## 抜粋

□ □ □ □ □ □ □

また、本実施形態では、当接部53Bと位置決め部54を含む第1部材521と、連結部55を含む第2部材522とは、別個の部材であり、これらが組み合わせられることで、ノーズピース52Bが形成される。よって、第1部材521および第2部材522の夫々を、製造しやすいよりシンプルな形状とし、製造コストを抑えることが可能となる。また、当接部53Bに、抜け止め部7を容易に設けることができる。また、ノーズピース52Bのハウジング20への取り付けは、第1部材521をスリーブ51Bに嵌め込んだ後、第2部材522をスリーブ51Bに螺合するだけでよいため、着脱が容易である。
上記実施形態は単なる例示であり、本発明に係る締結工具は、例示された締結工具1Aおよび締結工具1Bに限定されるものではない。例えば、下記に例示される変更を加えることができる。なお、これらの変更は、これらのうち何れか1つのみ、あるいは複数が、実施形態に示す締結工具1A、締結工具1B、あるいは請求項に記載された発明と組み合わされて採用されうる。
例えば、ノーズ5A、5Bには、以下に示す変更を加えることができる。
例えば、第1実施形態のアンビル50Aのノーズピース52A(図5参照)に、第2実施形態のノーズピース52B(図9参照)の抜け止め部57に相当する、リベット9の抜け止めのための構成が設けられてもよい。反対に、第2実施形態のアンビル50Bのノーズピース52Bには、抜け止め部57が設けられなくてもよい。また、第2実施形態のスリーブ51Bおよびノーズピース52Bの第2部材522は、連結部55が、位置決め部54の径方向外側でスリーブ51Bの外周部に螺合されるように変更されてもよい。また、連結部55は、スリーブ51A、51Bの内周部に螺合可能であってもよい。例えば、スリーブ51Aの前端部に雌ネジ部が設けられる一方、ノーズピース52Aの当接部53Aの径方向外側に、雄ネジ部として構成された連結部が設けられうる。

□ □ □ □ □ □ □

## データ
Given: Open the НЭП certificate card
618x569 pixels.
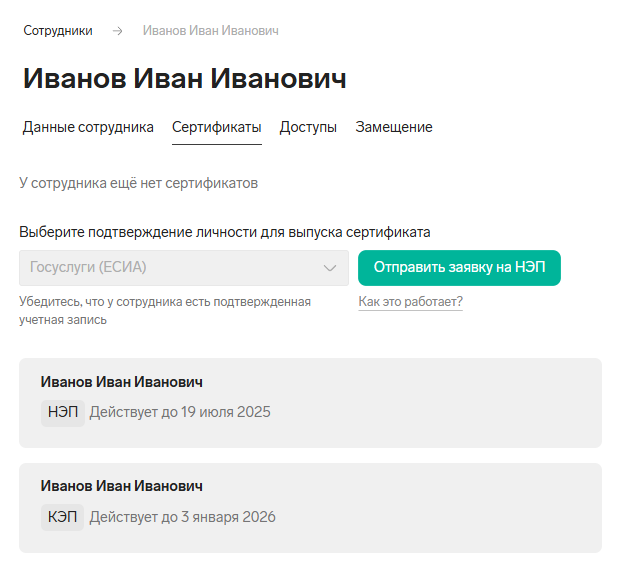Looking at the screenshot, I should coord(310,403).
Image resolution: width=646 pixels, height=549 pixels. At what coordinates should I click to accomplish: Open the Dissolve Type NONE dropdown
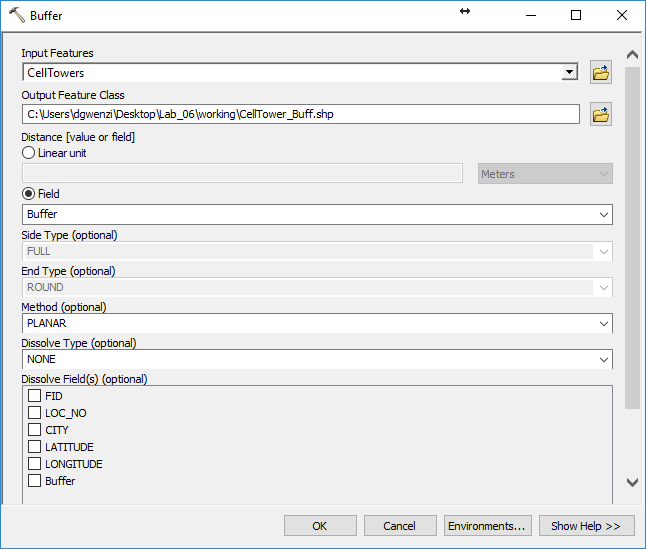603,360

□ □ □ □ □ □ □

## 課題
A. 締結工具の抜粋のうち、「また、本実施形態では、当接部」から「例えば、ノーズ5A、5Bには、以下に示す変更を加えることができる。」までの部分を、「製造コスト」を「加工コスト」に置き換えて書き直してください。
B. 次の記述(i)〜(iii)が締結工具の抜粋の内容と合っているかを、それぞれ「はい」か「いいえ」で答えてください。各判断の根拠となる抜粋中の語句もそのまま引用してください。
(i) 第1部材521と第2部材522は、一体として成形された一つの部材である。
(ii) 連結部55は、スリーブ51A、51Bの内周部に螺合可能であってもよい。
(iii) 第2実施形態のノーズピース52Bには、抜け止め部57を必ず設けなければならない。
C. 締結工具についての抜粋を、最後の文の次から書き継いでください。

## 解答
A.
また、本実施形態では、当接部53Bと位置決め部54を含む第1部材521と、連結部55を含む第2部材522とは、別個の部材であり、これらが組み合わせられることで、ノーズピース52Bが形成される。よって、第1部材521および第2部材522の夫々を、製造しやすいよりシンプルな形状とし、加工コストを抑えることが可能となる。また、当接部53Bに、抜け止め部7を容易に設けることができる。また、ノーズピース52Bのハウジング20への取り付けは、第1部材521をスリーブ51Bに嵌め込んだ後、第2部材522をスリーブ51Bに螺合するだけでよいため、着脱が容易である。
上記実施形態は単なる例示であり、本発明に係る締結工具は、例示された締結工具1Aおよび締結工具1Bに限定されるものではない。例えば、下記に例示される変更を加えることができる。なお、これらの変更は、これらのうち何れか1つのみ、あるいは複数が、実施形態に示す締結工具1A、締結工具1B、あるいは請求項に記載された発明と組み合わされて採用されうる。
例えば、ノーズ5A、5Bには、以下に示す変更を加えることができる。

B.
(i) いいえ。「別個の部材であり」
(ii) はい。「連結部55は、スリーブ51A、51Bの内周部に螺合可能であってもよい」
(iii) いいえ。「抜け止め部57が設けられなくてもよい」

C.
更に、ノーズピース52Aは、連結部55の螺合以外の方法でスリーブ51Aに連結されていてもよい。例えば、ノーズピース52Aは、スリーブ51Aの前端部に嵌め込まれ、ノーズピース52Aとは別体のネジによって、スリーブ51Aに固定されてもよい。ノーズピース52Bについても同様である。
また、ジョーアセンブリ58の構成も、適宜、変更されうる。具体的には、ジョーアセンブリ58は、アンビル50A、50Bに対する前後方向の相対移動に連動して、ジョー583が前後方向および径方向に移動することで、ピン91に対する把持力が変化するように構成されていればよく、例えば、ジョーケース581やジョー583の形状、ジョー583の数、ネジシャフト45との連結構造等は、適宜、変更されてよい。また、例えば、複数の別個のジョー583に代えて、径方向に開閉可能な複数の突出片(把持爪)を有する単一のピン把持部が採用されてもよい。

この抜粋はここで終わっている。